(Extracted data entries)
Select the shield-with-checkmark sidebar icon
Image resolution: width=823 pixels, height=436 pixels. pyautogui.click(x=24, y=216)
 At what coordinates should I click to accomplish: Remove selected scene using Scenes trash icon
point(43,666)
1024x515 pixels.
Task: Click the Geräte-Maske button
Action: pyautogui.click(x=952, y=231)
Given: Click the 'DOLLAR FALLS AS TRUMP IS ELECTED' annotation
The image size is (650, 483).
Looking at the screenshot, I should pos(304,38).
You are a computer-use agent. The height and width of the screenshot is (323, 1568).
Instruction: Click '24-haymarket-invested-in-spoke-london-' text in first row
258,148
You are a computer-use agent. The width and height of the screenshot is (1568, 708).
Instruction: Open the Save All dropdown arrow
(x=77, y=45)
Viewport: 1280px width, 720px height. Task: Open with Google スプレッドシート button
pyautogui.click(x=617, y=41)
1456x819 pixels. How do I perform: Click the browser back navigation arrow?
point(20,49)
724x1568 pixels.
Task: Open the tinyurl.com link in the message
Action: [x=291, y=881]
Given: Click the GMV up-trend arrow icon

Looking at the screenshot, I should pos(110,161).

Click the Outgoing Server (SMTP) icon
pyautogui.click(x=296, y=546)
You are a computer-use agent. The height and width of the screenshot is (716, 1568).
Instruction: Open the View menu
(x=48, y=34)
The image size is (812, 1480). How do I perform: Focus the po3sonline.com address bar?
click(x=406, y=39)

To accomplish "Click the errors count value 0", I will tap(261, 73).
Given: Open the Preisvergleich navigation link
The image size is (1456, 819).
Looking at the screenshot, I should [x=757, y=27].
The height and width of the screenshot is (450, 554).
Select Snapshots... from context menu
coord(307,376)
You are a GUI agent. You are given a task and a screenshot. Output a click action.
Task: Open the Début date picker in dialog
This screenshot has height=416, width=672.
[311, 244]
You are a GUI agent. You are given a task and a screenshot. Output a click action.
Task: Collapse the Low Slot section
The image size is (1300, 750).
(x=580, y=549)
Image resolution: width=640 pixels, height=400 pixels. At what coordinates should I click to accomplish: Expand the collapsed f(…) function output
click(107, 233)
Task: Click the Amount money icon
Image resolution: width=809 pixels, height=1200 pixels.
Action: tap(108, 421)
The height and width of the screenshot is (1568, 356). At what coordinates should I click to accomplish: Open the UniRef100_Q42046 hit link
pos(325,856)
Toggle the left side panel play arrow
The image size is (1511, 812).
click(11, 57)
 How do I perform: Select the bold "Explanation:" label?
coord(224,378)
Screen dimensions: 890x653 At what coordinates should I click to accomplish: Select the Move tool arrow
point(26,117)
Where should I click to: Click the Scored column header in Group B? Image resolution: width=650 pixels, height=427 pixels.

### EXERCISE INSTRUCTIONS
Please retype the rows starting at the line containing "is (716, 1568)." and ending at the line containing "coord(307,376)", both ends included, with every line unchanged.

### ANSWER FOR THIS EXERCISE
You are a computer-use agent. The height and width of the screenshot is (716, 1568).
Instruction: Open the View menu
(x=48, y=34)
The image size is (812, 1480). How do I perform: Focus the po3sonline.com address bar?
click(x=406, y=39)

To accomplish "Click the errors count value 0", I will tap(261, 73).
Given: Open the Preisvergleich navigation link
The image size is (1456, 819).
Looking at the screenshot, I should [x=757, y=27].
The height and width of the screenshot is (450, 554).
Select Snapshots... from context menu
coord(307,376)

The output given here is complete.